_Teks Bacaan_:
* * *

Ketika kita memasuki sebuah rumah makan Padang, ada hal yang langsung mencuri perhatian. Selain deretan lauk menggoda selera dan aroma rempah yang menguar, Anda bisa melihat manatiang piriang. Istilah ini merujuk pada cara pelayan membawa tumpukan piring seakan tanpa beban untuk Anda yang makan di restoran Padang (dine in).
Tradisi ini bukan sekadar atraksi, melainkan wujud nyata dari keahlian khas yang dikenal dimiliki oleh rumah makan Padang. Seperti apa unique selling point dari khasanah kuliner lokal dari ranah Minang ini?
Manatiang Piriang Lebih dari Sekadar Penyajian Cepat
Di balik cepatnya sajian makanan di rumah makan Padang, terdapat keterampilan unik yang menjadi bagian dari budaya Minangkabau. Inilah dia manatiang piriang yang berarti “mengangkat piring” dalam bahasa Minang.
Tapi mengangkat piring ini bukan sekadar teknik membawa lauk lho! Lebih dalam lagi cara membawa piring ini mencerminkan ketangkasan, efisiensi, serta filosofi pelayanan yang menghormati tamu.
Asal-Usul dan Teknik Dasar Manatiang Piriang
Manatiang piriang berasal dari tradisi masyarakat Minangkabau, khususnya dalam acara adat saat menjamu tamu. Dalam konteks rumah makan Padang, teknik ini berkembang menjadi bagian dari identitas restoran.

* * *

_Data yang Diberikan_:
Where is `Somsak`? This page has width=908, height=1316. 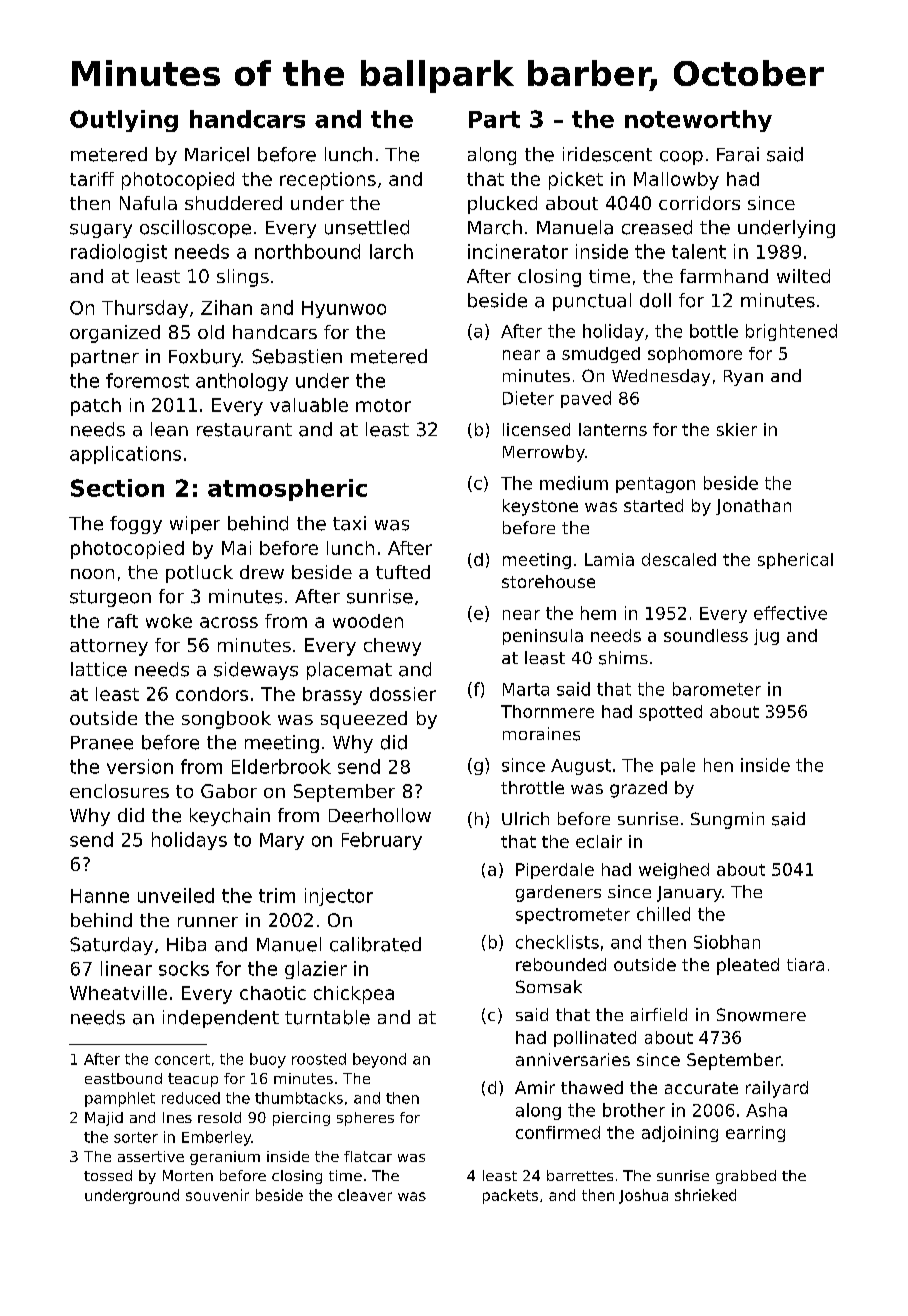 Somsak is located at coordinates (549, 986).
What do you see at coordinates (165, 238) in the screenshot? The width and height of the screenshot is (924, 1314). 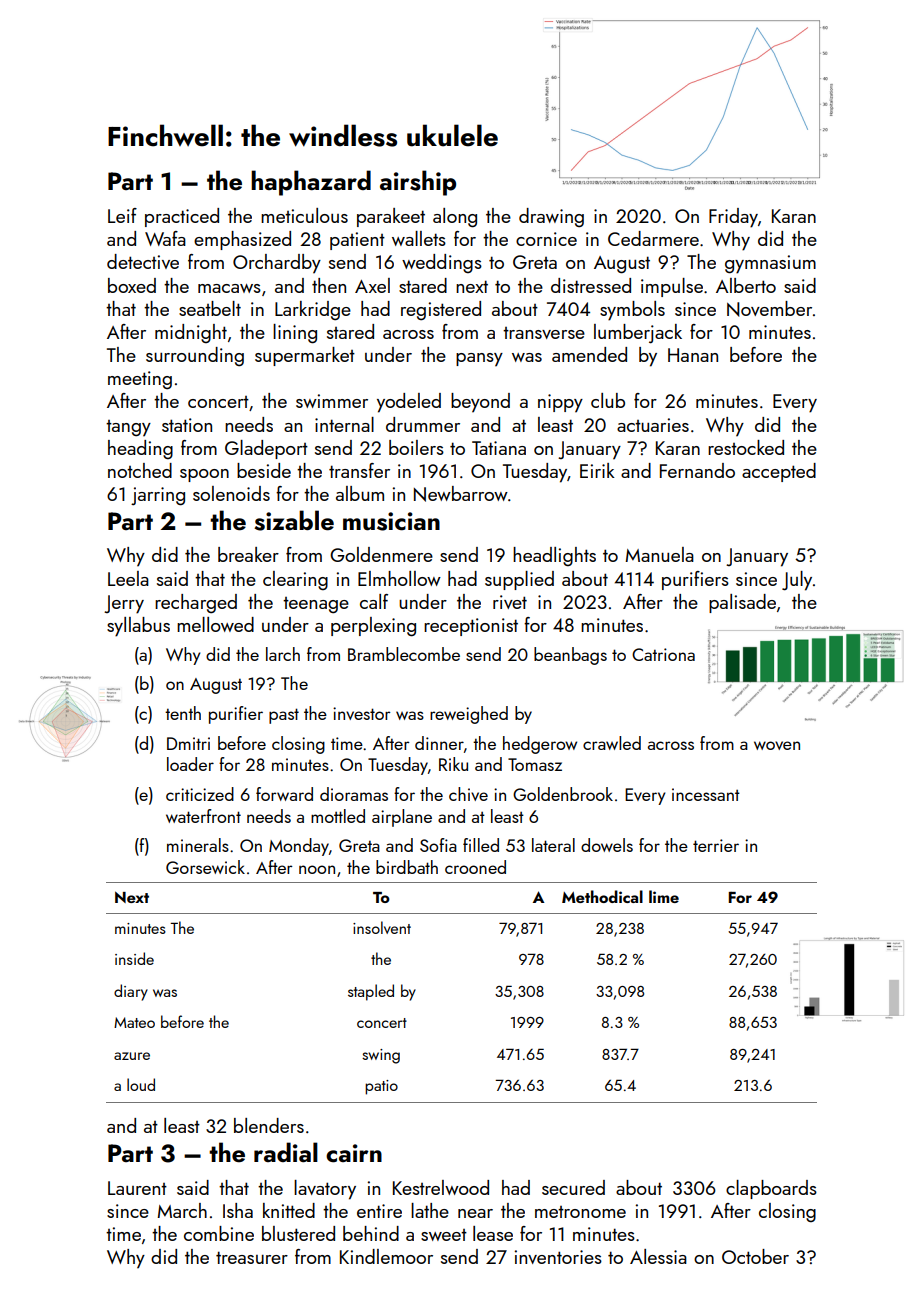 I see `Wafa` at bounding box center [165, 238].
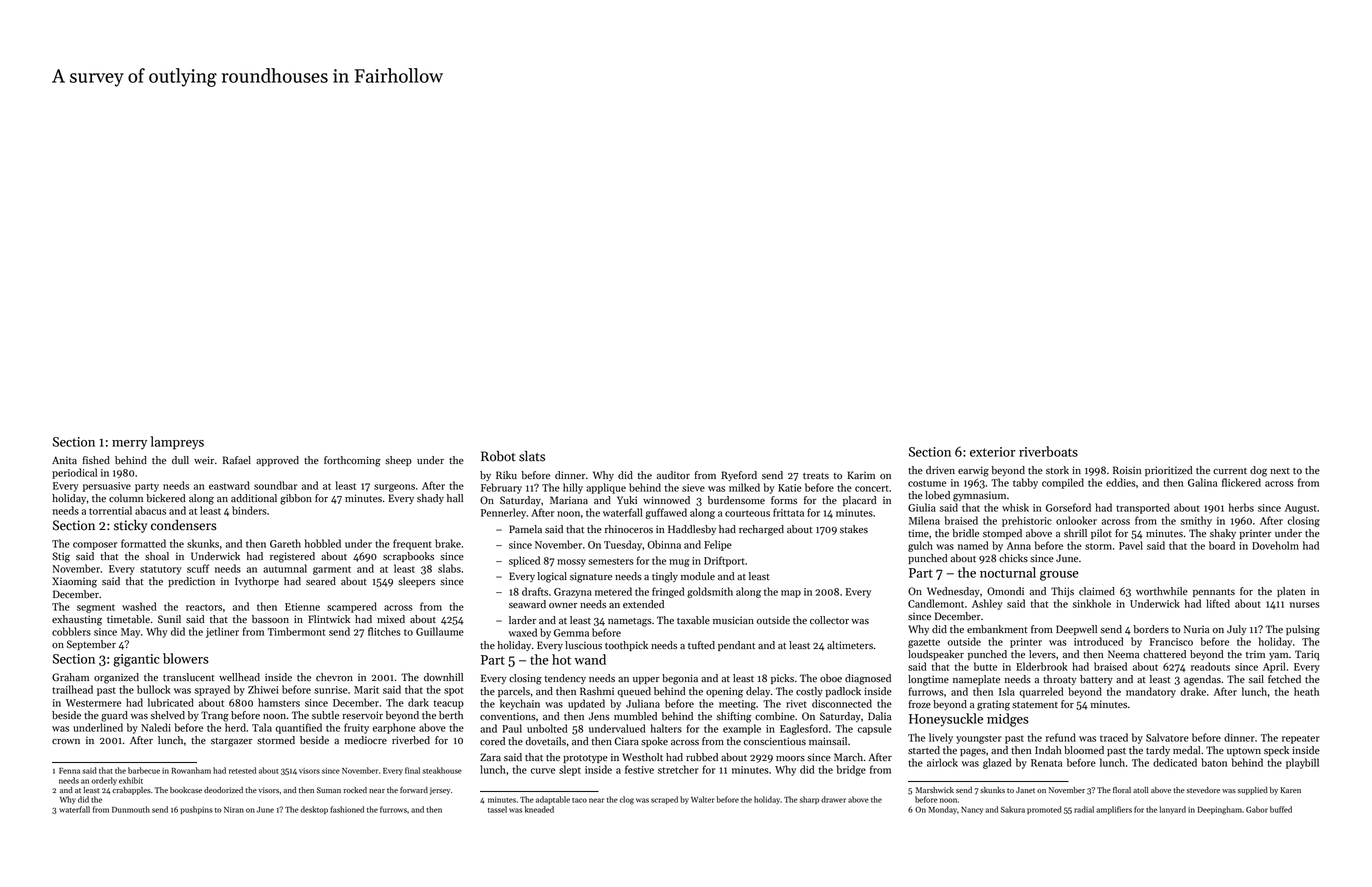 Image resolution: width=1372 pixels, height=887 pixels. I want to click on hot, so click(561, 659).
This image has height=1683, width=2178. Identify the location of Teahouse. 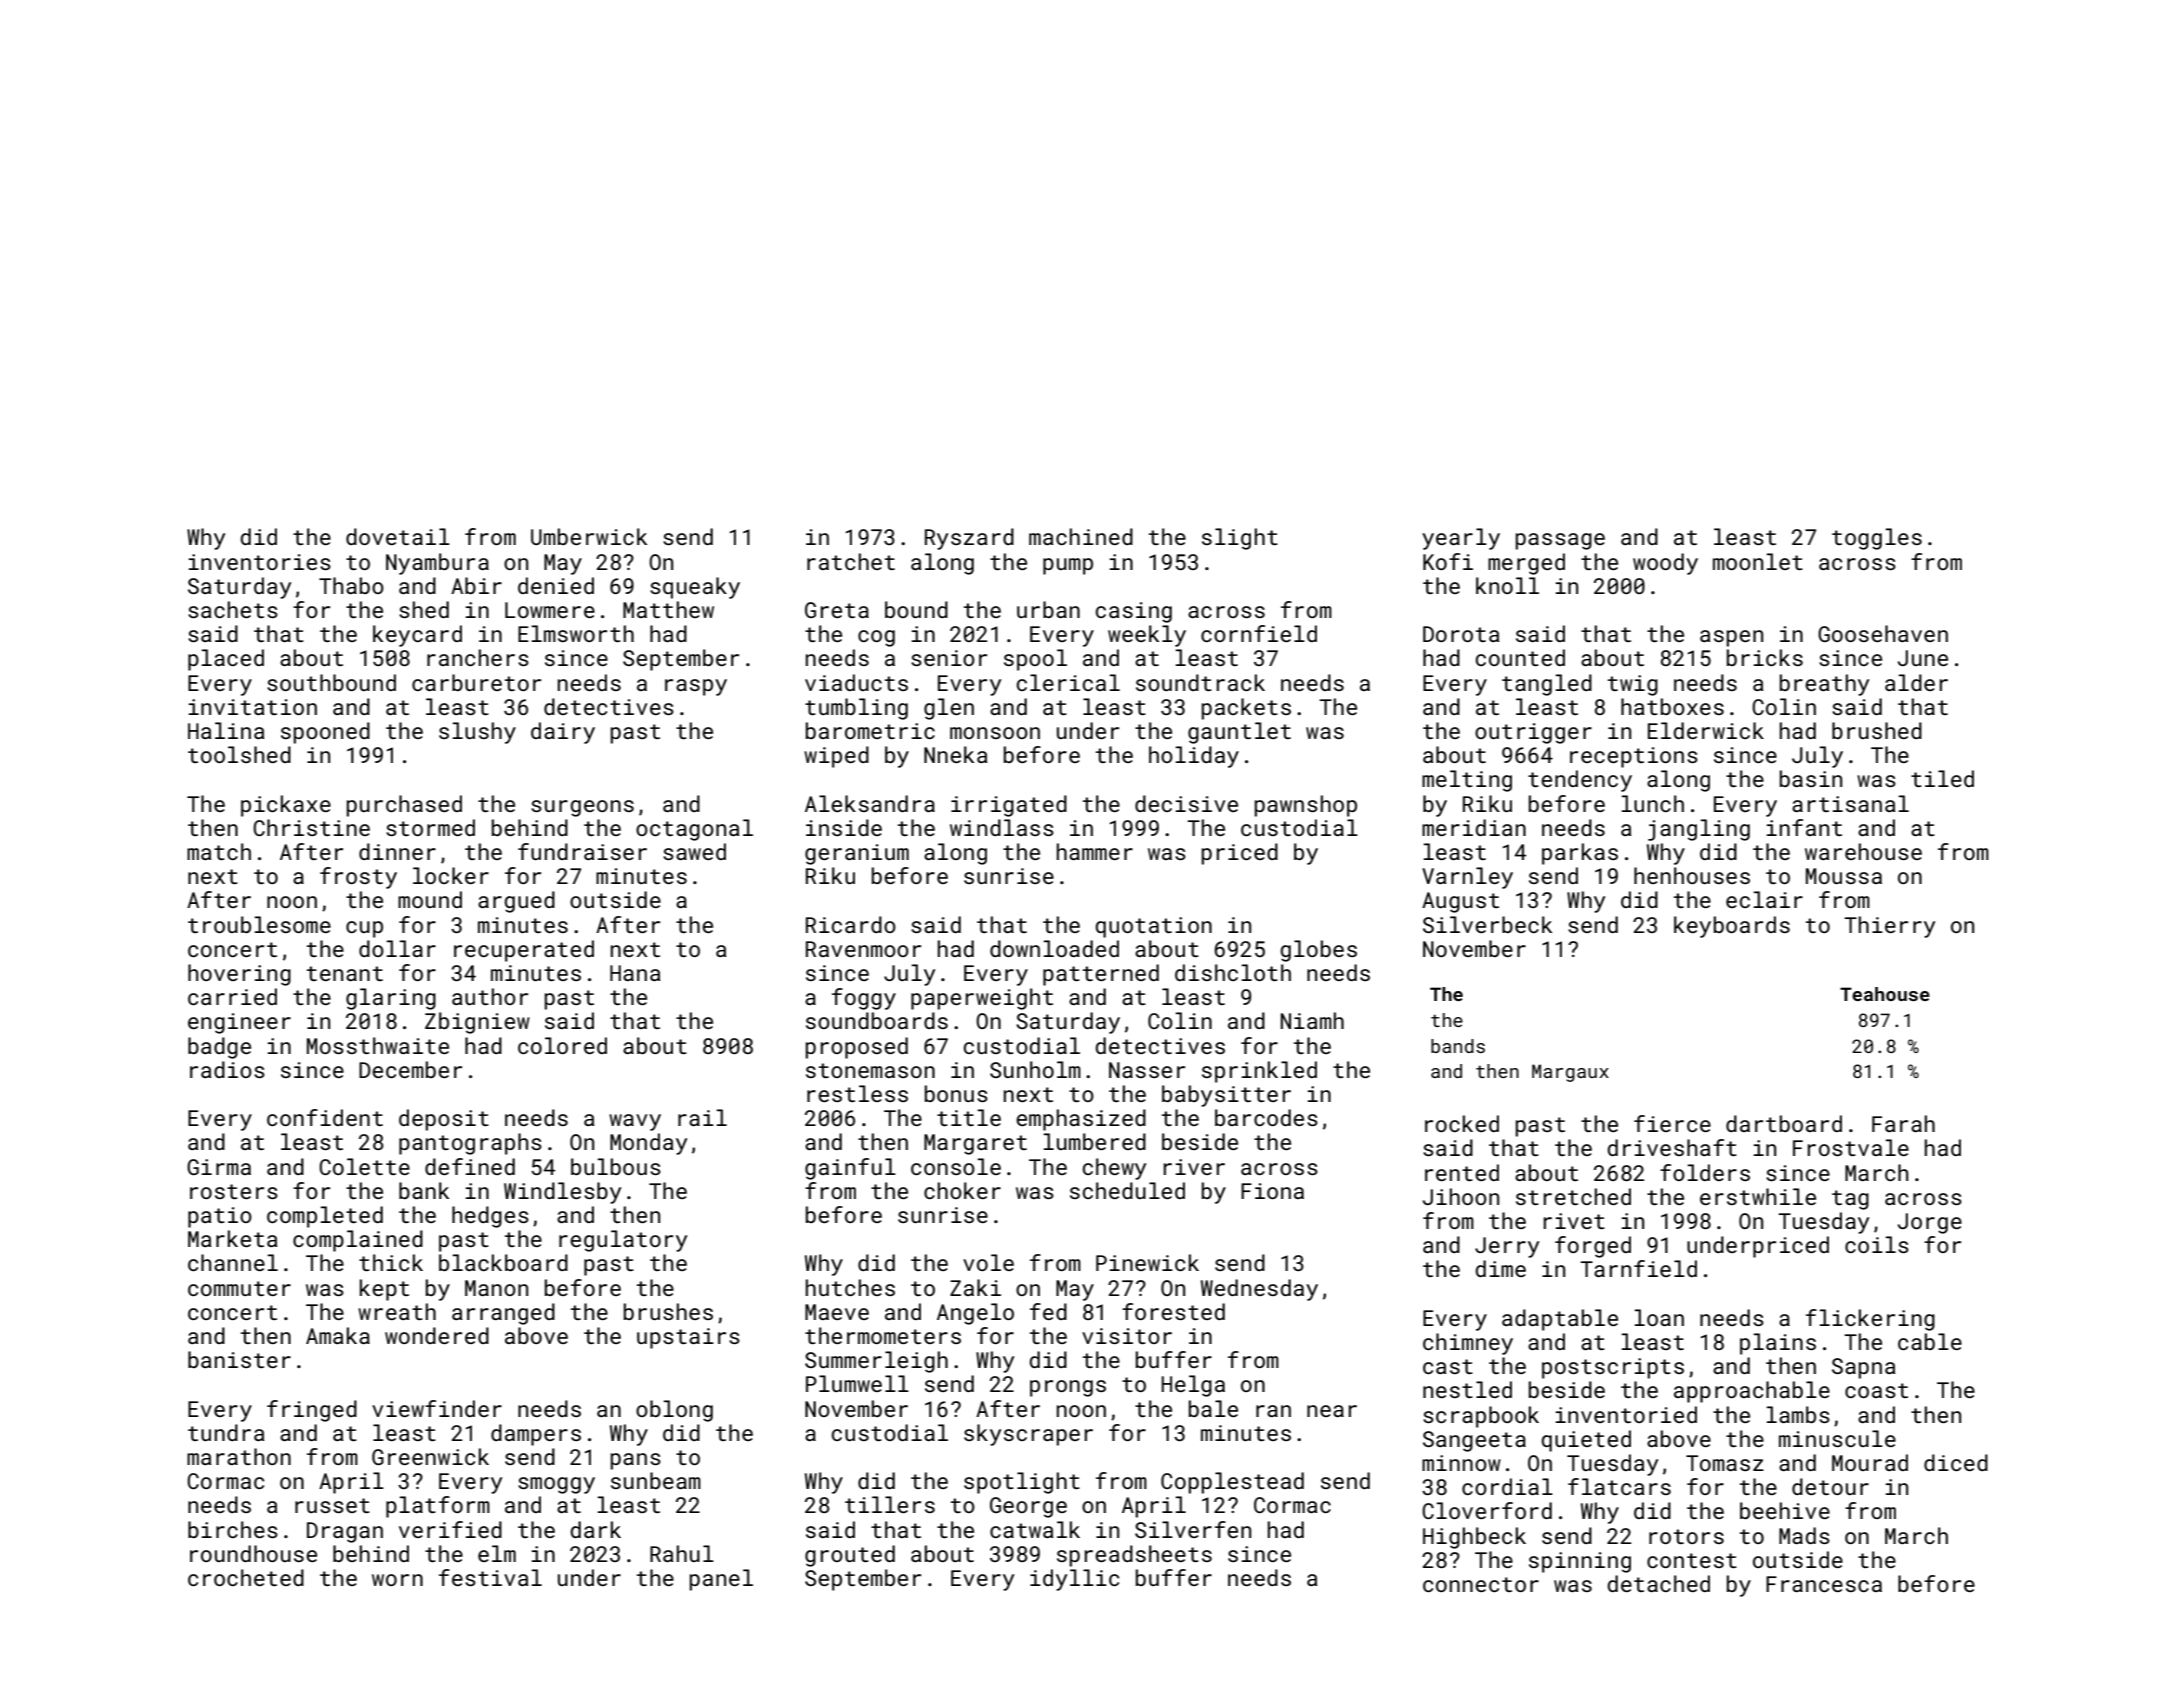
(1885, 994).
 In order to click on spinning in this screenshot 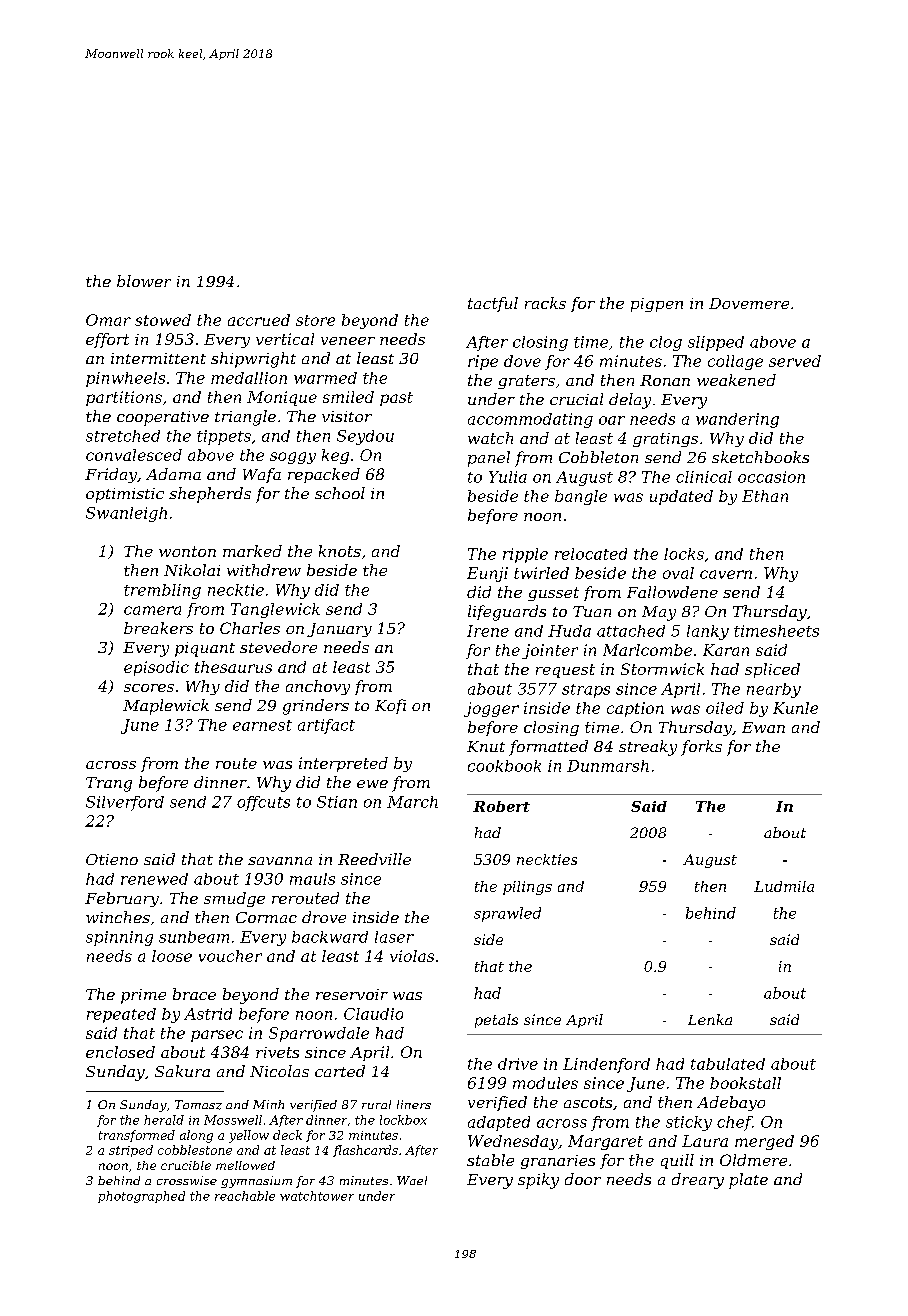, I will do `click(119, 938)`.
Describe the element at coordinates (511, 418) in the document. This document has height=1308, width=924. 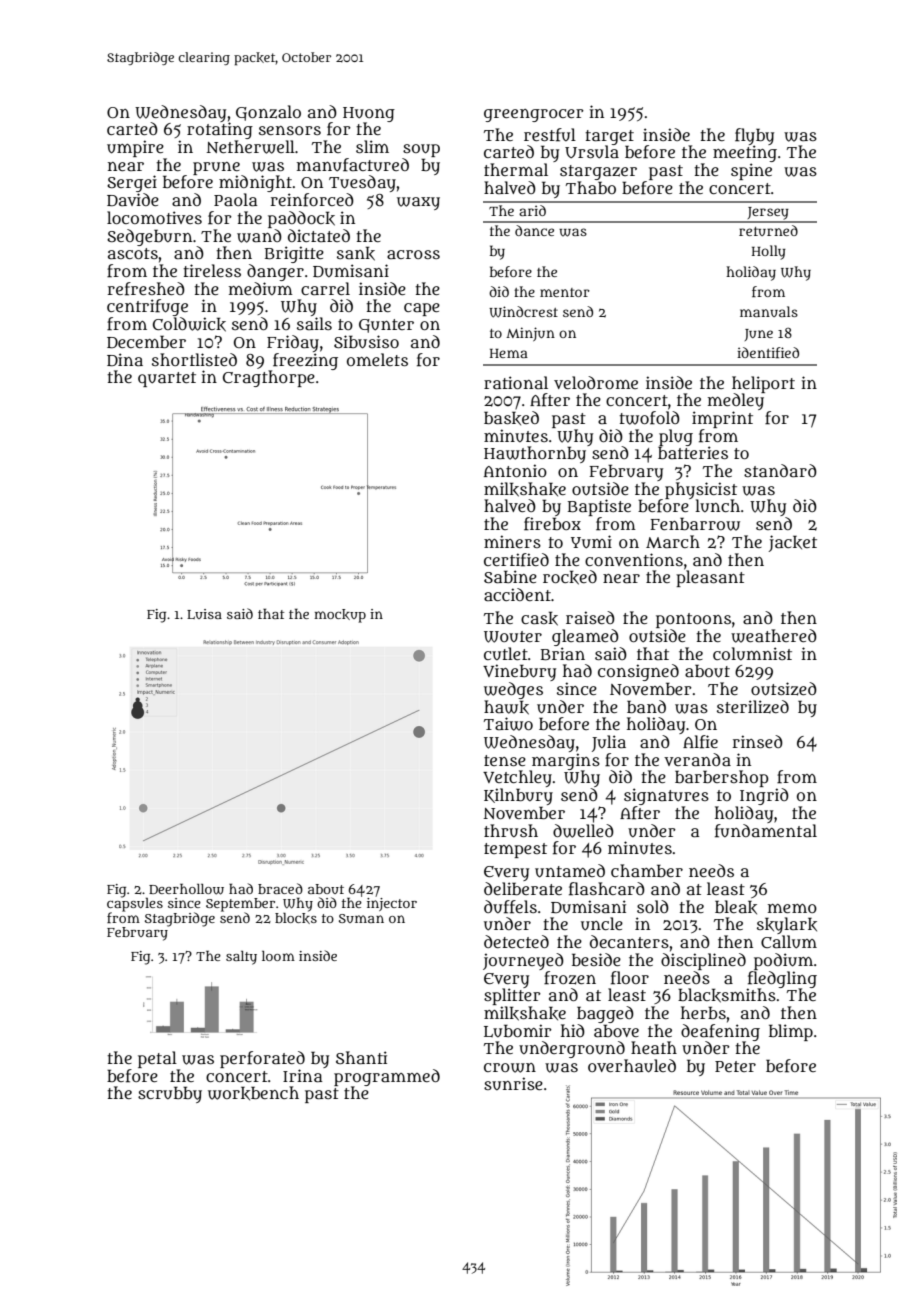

* * *

_Instruksi Tugas_:
Lanjutkan teks bacaan tentang manatiang piriang di rumah makan Padang, dimulai setelah kalimat terakhirnya.

_Hasil Tugas_:
Pramusaji menggunakan lengan kiri untuk membawa tumpukan piring berisi aneka lauk, bisa mencapai 13 jenis dalam dua hingga tiga lapisan. Sementara tangan kanan mereka digunakan untuk menyusun piring ke atas meja secara cepat dan presisi.
Menurut laporan SINDOnews (5 Januari 2020), seorang tatiang andal bahkan mampu membawa hingga 25 piring sekaligus di kedua tangan. Tapi hal ini tidak mengurangi kelincahan gerak.
Manatiang Piriang Perlu Waktu untuk Mahir
Berdasarkan sumber, dibutuhkan dua hingga tiga tahun untuk menguasai teknik ini dengan baik. Dalam prosesnya, pelayan harus berlatih mulai dari membawa lima piring kecil, bertahap hingga puluhan piring.
Jika ada piring yang jatuh saat latihan, maka harus diganti dengan uang pribadi. Cara ini benar-benar menunjukkan sebuah bentuk kedisiplinan dan tanggung jawab yang tinggi.
Filosofi di Balik Tradisi
Tradisi ini bukan hanya soal efisiensi atau atraksi. Dalam buku Cita Rasa Nusantara karya William Wongso, disebutkan bahwa penyajian seluruh menu di hadapan tamu adalah simbol kesetaraan.
Tidak ada perbedaan antara si kaya dan si miskin. Sebuah contoh bagaimana rumah makan Padang mengajarkan semua adalah egaliter. Semua diberi kesempatan memilih lauk sesuai selera, tanpa batasan. Kecepatan penyajian juga menjadi bentuk penghormatan, bahwa tamu tidak boleh menunggu terlalu lama untuk makan.
Tradisi yang Mulai Langka
Meski masih bisa dijumpai di beberapa tempat, manatiang piriang mulai langka karena tergantikan oleh rak beroda atau nampan. Alasan utamanya adalah efisiensi dan pengurangan risiko kecelakaan kerja.
Namun, beberapa pelanggan justru menganggap rumah makan yang masih mempraktikkan manatiang piriang sebagai indikator keaslian masakan Padang. Sebuah pengalaman makan yang terasa lebih hidup dan otentik.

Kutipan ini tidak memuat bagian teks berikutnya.